== Problem statement ==
Look through the data below and show every line that includes "named".

++++ Provided entries ++++

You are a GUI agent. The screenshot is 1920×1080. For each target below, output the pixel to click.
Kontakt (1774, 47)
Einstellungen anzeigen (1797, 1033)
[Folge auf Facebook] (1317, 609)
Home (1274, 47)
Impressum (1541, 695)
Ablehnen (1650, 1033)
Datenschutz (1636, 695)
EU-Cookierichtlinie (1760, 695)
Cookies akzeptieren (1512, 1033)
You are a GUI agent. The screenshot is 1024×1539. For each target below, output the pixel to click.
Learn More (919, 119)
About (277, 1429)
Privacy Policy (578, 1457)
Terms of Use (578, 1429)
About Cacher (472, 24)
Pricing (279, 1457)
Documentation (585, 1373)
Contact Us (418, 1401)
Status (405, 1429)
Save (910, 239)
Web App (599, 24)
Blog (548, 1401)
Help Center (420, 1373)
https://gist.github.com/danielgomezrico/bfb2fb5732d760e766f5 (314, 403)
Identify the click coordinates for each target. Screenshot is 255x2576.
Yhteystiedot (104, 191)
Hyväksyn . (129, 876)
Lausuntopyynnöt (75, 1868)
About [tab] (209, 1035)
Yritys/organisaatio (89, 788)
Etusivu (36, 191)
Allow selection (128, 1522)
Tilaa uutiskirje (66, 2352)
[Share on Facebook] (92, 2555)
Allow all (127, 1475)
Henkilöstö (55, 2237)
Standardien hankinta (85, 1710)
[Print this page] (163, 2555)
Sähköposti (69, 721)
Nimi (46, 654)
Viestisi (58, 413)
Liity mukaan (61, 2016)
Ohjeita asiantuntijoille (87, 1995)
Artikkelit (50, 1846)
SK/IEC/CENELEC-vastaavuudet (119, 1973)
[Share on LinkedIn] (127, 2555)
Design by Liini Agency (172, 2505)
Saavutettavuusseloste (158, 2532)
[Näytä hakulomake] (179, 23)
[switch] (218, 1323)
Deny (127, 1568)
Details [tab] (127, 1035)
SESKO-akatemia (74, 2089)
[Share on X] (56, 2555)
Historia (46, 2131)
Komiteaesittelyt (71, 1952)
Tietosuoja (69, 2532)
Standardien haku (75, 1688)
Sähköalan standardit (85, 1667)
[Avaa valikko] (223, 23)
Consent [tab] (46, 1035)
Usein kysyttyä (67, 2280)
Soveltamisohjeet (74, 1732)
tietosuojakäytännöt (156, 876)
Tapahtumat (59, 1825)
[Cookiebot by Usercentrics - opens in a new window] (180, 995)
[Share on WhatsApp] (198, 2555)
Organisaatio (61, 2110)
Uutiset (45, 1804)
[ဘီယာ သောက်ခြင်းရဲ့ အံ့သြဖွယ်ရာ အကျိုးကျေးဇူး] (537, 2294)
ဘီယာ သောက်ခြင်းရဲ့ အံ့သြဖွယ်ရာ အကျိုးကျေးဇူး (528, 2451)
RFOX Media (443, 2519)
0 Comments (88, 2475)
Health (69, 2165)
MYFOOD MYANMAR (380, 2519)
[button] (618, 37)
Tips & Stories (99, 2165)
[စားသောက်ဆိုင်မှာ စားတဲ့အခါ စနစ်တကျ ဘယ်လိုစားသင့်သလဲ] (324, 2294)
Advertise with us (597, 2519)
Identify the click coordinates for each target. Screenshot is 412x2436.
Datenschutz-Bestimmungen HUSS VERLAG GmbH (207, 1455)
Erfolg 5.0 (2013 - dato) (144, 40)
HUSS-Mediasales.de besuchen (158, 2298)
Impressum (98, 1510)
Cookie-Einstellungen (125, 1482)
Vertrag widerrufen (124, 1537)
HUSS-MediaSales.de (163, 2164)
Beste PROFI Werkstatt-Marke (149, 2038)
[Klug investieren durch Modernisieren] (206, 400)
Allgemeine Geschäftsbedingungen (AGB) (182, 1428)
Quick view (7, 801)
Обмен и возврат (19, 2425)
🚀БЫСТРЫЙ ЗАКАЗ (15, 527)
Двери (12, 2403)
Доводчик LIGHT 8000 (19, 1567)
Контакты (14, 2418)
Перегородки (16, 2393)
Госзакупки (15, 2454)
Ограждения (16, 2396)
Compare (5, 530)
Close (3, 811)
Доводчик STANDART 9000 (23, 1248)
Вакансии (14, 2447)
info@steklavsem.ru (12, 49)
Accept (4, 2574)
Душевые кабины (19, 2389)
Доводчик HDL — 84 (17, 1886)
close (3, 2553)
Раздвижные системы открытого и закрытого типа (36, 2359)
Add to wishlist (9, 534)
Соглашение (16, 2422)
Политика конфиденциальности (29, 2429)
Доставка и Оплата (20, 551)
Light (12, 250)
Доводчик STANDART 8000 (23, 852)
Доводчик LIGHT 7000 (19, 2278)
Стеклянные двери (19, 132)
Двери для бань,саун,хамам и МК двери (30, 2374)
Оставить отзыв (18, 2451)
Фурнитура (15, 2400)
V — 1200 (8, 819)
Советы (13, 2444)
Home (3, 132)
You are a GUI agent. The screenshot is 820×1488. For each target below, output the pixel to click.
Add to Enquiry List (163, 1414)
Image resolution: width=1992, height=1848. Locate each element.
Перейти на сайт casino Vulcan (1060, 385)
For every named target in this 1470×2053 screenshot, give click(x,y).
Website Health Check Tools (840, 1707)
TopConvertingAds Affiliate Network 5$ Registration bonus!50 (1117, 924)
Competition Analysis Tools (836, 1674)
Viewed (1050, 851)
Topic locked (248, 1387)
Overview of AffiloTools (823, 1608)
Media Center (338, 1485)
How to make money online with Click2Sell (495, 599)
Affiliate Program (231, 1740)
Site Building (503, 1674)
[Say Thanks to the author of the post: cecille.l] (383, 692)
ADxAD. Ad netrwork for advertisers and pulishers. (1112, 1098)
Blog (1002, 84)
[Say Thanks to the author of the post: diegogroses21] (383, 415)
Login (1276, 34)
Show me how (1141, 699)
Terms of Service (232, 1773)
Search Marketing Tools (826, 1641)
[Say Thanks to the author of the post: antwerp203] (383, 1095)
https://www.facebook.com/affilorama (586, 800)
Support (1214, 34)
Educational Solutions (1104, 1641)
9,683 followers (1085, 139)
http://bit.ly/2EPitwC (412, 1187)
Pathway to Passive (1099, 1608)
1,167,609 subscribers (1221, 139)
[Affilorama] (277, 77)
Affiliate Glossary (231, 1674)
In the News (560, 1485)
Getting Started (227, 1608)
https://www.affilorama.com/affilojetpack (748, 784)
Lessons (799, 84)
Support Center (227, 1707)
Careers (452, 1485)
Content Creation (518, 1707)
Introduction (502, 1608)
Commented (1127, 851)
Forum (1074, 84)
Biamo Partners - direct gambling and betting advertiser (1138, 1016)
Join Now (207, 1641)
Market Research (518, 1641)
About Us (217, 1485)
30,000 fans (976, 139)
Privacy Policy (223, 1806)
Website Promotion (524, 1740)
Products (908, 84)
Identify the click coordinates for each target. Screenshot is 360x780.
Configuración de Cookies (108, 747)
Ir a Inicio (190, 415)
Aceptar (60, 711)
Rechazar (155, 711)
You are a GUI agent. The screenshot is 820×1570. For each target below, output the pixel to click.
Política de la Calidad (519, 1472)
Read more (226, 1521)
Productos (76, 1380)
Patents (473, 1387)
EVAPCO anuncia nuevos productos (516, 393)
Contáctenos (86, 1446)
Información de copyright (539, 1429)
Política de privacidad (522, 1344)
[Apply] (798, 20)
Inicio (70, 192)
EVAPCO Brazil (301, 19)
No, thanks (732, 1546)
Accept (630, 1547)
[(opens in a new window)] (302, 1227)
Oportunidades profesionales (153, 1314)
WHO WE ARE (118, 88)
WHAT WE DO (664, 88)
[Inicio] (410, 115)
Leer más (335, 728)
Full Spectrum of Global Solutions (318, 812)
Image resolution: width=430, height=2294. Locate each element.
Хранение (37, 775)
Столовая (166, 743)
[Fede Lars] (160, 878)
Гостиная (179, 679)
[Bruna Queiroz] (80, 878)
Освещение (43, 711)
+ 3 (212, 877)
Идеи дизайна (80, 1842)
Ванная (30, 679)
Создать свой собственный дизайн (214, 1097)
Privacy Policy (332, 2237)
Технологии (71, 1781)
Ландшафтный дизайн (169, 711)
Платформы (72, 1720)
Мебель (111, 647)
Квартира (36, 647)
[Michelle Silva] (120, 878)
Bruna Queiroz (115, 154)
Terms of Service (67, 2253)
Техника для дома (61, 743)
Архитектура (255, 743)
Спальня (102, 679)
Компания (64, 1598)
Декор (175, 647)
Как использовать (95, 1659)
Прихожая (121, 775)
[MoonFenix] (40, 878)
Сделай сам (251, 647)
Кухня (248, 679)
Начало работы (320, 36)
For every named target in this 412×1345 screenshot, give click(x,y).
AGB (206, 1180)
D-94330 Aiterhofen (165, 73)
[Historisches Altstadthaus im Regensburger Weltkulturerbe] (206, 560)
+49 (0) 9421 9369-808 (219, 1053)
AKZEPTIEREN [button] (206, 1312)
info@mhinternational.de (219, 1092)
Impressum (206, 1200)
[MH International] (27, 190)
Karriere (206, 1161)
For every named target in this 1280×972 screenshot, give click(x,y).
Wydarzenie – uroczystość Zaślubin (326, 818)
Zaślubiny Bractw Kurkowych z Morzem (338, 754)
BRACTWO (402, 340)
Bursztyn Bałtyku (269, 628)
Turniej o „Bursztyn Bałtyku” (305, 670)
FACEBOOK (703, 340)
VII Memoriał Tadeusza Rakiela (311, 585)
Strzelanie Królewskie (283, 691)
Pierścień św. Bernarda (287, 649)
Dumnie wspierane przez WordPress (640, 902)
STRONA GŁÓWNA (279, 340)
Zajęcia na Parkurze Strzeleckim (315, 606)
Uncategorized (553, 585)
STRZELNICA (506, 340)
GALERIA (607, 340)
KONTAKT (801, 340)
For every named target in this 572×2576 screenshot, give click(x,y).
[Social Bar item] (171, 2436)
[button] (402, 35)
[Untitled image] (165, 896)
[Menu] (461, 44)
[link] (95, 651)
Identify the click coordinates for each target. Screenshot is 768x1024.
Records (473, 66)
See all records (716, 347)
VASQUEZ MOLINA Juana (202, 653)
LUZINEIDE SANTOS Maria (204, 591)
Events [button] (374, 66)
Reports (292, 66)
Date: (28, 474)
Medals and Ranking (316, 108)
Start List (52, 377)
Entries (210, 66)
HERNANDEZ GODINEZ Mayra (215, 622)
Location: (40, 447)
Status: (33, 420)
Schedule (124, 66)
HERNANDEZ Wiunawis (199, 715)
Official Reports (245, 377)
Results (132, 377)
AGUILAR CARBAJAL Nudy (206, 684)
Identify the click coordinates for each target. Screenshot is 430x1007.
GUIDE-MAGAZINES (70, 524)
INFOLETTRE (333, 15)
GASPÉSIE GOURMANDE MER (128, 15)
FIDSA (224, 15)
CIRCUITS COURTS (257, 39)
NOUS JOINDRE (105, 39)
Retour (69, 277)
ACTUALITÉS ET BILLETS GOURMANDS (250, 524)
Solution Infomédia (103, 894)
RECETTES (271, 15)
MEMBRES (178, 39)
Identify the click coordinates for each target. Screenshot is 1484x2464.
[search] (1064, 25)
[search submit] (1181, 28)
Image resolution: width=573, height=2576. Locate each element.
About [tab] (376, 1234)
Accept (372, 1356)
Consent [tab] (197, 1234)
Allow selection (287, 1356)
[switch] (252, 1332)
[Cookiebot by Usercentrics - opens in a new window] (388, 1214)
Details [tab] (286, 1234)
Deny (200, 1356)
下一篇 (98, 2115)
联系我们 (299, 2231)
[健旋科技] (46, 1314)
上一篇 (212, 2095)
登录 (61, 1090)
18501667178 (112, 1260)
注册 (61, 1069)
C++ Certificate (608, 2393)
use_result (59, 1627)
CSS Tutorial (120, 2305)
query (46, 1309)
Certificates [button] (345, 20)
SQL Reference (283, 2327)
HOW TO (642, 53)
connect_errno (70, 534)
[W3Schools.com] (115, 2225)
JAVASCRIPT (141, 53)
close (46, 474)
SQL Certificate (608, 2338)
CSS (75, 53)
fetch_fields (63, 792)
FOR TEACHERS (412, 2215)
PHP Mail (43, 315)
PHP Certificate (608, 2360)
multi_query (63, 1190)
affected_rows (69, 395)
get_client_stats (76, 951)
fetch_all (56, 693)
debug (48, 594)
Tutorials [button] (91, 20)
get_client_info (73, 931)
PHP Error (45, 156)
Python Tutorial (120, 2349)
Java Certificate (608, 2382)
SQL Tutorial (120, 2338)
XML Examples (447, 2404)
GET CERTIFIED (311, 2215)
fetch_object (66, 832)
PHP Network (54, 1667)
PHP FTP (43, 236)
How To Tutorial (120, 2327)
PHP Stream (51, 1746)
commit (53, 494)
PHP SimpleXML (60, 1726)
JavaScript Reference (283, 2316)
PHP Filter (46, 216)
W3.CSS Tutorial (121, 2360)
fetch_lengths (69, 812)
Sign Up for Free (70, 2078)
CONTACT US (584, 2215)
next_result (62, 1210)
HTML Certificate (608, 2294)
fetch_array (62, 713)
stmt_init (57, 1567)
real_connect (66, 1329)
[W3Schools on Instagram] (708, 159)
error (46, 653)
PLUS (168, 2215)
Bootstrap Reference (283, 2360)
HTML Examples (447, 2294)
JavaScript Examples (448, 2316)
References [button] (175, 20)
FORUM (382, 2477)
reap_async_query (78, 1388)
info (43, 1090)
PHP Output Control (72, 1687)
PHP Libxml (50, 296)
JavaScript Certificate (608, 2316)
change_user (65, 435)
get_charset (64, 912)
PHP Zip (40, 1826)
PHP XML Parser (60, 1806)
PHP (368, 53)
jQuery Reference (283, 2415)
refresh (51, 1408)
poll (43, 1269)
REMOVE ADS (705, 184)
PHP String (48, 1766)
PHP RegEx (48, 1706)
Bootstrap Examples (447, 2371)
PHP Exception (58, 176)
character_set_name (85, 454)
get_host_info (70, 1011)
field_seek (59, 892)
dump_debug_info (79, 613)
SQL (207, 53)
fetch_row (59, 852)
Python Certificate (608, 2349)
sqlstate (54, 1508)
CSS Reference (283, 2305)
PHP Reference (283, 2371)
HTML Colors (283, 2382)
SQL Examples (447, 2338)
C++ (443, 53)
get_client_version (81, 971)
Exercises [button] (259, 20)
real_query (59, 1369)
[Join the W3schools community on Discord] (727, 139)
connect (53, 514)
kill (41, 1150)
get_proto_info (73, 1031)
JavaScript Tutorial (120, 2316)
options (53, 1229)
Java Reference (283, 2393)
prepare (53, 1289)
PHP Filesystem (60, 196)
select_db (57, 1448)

++++

== Expected answer ==
For every named target in this 1470×2053 screenshot, give click(x,y).
For every named target in this 412×1345 screenshot, give click(x,y).
For every named target in this 1280×972 screenshot, give click(x,y).
For every named target in this 572×2576 screenshot, give click(x,y).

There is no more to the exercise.